The liaison office created the impression that it, not the Leung administration, was running Hong Kong. What made it worse was that the official China News Service subsequently reported - erroneously - that "professional boats from China successfully rescued 95 people" when the truth was that the boats were unneeded and returned to the mainland without ever being deployed here.
Intentionally or not, the mainland undermined the authority of the chief executive, at a time when his popularity ratings badly need a boost.

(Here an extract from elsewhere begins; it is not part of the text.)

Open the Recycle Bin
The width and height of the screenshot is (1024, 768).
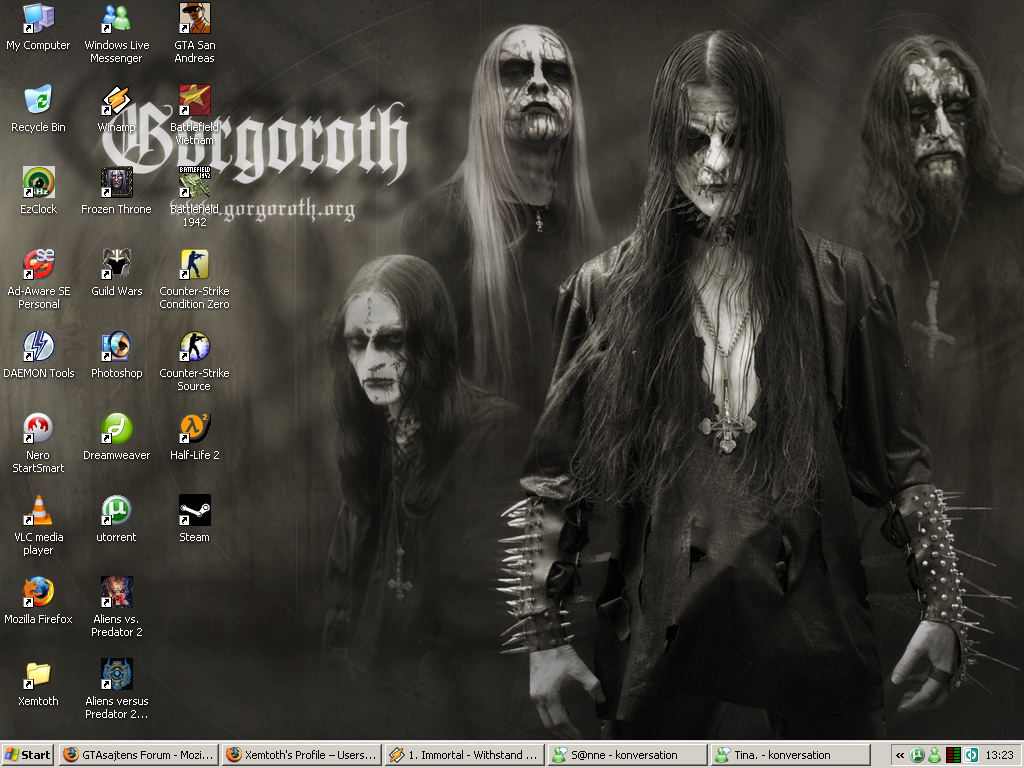38,100
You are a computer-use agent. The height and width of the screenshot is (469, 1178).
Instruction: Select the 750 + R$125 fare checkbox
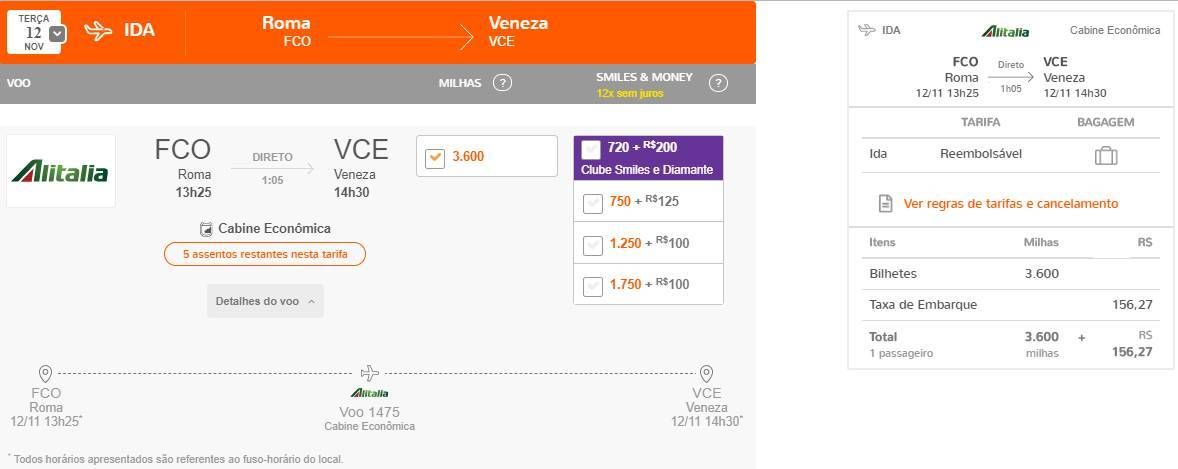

Moreover, as this newspaper reported, state broadcaster China Central Television ran a headline in a report on the disaster, saying that President Hu Jintao, Premier Wen Jiabao and Vice-President Xi Jinping had issued "important instructions" ordering the Hong Kong government to spare no effort in "searching for missing persons, treating the injured and comforting their relatives".
No doubt, on the mainland, the central government is accustomed to giving orders to subordinate governments. But Hong Kong is supposed to be different, with its high degree of autonomy, except in foreign and defence affairs.
Since the handling of a maritime accident cannot by any stretch of the imagination be construed as either a matter of foreign affairs or defence, it was inappropriate for the central government to issue orders on how the incident should be handled.
The Hong Kong government, of course, was already doing everything that could be done, even without such urging. But, it seems, the central government simply cannot resist its tendency to be in control. Unlike Tung Chee-hwa, who refused to go to Chek Lap Kok when there were problems with the new airport, saying he did not want to put on a show and get in the way, Leung was on the scene almost immediately to evaluate the situation before going on to Queen Mary Hospital to comfort the injured.
He certainly looked like someone who was in charge - until Li Gang arrived uninvited.
The chief executive was appointed by the central authorities. They should let him do his job.